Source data
** BEGIN **

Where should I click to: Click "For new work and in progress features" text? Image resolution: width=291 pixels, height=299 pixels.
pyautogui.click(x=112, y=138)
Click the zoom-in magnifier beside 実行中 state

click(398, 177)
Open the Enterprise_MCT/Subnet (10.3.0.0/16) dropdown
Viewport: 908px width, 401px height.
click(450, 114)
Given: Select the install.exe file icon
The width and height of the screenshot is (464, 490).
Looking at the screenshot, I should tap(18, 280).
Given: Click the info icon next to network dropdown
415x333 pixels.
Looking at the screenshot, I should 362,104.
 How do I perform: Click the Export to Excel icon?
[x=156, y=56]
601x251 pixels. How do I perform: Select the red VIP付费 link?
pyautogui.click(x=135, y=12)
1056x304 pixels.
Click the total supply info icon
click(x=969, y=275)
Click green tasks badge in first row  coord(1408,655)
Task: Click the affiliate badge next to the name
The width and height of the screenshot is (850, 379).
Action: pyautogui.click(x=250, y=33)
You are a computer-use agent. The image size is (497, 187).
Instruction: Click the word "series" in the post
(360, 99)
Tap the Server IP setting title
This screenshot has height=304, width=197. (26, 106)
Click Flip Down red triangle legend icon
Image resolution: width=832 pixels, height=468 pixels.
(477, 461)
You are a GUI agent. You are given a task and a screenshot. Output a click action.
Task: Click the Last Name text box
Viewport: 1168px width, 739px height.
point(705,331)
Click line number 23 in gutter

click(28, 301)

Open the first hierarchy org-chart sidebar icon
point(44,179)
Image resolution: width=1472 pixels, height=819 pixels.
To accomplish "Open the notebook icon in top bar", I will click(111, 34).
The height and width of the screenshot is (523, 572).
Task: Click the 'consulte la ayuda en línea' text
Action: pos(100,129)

** END **

## REQUEST
Which lines of the rows above contain the word "resolution"? Show each of those lines in full, copied without changes.

## TASK RESPONSE
Where should I click to: Click "For new work and in progress features" text? Image resolution: width=291 pixels, height=299 pixels.
Image resolution: width=832 pixels, height=468 pixels.
Image resolution: width=1472 pixels, height=819 pixels.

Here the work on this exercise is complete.